▶ [Directions for this task]:
Show each line of the data below that has the string "next" in it.

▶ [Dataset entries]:
-- Opening Marker --

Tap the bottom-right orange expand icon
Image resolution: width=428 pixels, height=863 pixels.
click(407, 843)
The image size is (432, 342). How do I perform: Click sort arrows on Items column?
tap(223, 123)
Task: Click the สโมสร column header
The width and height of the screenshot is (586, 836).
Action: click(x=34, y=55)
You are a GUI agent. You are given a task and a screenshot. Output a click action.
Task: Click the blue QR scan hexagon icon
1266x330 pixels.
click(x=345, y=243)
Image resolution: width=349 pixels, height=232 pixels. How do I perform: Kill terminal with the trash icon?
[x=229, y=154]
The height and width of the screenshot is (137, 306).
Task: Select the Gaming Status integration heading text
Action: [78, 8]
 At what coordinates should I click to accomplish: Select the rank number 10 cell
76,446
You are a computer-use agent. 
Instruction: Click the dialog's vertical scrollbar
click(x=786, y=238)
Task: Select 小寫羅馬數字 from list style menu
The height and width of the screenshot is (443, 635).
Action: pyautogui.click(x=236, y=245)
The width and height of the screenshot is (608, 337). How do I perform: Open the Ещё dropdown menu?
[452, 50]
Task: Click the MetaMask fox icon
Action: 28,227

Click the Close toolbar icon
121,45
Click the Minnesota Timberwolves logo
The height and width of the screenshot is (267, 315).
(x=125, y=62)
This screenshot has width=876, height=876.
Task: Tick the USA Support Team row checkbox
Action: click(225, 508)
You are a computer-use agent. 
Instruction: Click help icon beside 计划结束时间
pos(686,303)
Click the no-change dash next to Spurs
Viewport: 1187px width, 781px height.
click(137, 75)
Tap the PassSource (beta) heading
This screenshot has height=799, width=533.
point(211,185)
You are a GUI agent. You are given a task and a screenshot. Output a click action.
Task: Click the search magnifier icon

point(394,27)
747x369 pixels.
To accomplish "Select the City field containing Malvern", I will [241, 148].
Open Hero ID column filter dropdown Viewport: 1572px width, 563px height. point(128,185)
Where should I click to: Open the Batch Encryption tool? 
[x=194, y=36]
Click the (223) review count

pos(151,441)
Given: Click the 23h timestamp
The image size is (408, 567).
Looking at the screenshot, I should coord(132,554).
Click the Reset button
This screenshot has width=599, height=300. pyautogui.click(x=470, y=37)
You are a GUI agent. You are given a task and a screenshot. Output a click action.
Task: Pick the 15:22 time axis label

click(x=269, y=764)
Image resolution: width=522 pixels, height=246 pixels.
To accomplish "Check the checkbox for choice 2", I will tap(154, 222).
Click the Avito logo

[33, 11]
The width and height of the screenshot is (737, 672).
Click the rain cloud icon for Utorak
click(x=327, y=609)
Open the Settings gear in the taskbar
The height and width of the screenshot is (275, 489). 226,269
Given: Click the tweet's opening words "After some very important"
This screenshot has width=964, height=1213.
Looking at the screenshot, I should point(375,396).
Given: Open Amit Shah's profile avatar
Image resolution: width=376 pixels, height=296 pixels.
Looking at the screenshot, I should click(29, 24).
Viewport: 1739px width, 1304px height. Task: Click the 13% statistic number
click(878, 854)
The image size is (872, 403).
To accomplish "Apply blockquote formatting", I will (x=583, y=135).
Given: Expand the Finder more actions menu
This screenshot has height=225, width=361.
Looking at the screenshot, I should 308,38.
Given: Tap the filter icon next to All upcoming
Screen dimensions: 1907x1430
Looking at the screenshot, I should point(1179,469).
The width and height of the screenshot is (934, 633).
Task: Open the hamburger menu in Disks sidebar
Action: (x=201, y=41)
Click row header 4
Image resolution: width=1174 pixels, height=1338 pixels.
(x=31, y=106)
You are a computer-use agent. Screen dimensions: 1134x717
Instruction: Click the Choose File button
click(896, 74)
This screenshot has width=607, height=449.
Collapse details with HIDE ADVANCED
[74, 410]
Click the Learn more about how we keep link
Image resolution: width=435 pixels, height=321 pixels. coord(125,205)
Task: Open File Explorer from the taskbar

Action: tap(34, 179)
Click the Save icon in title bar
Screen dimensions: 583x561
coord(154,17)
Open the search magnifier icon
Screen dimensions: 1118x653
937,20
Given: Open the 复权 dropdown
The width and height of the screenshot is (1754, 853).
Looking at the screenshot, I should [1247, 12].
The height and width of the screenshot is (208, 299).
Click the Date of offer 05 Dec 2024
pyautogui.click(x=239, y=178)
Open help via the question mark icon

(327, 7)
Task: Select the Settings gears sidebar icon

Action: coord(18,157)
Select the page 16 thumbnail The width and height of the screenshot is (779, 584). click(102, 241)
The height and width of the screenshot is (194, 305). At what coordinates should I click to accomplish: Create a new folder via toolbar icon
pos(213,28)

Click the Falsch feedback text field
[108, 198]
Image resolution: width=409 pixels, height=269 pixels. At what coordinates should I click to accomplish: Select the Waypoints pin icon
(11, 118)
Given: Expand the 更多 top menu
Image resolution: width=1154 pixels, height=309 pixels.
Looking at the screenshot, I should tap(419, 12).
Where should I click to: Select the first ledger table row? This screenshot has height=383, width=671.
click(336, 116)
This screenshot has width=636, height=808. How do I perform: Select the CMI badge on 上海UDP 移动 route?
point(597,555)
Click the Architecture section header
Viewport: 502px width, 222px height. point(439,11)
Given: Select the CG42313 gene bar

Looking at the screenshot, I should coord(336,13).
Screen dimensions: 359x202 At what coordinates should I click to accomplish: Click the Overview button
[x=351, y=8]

-- Closing Marker --

▶ [Exercise response]:
Click the no-change dash next to Spurs
Given: Tap the filter icon next to All upcoming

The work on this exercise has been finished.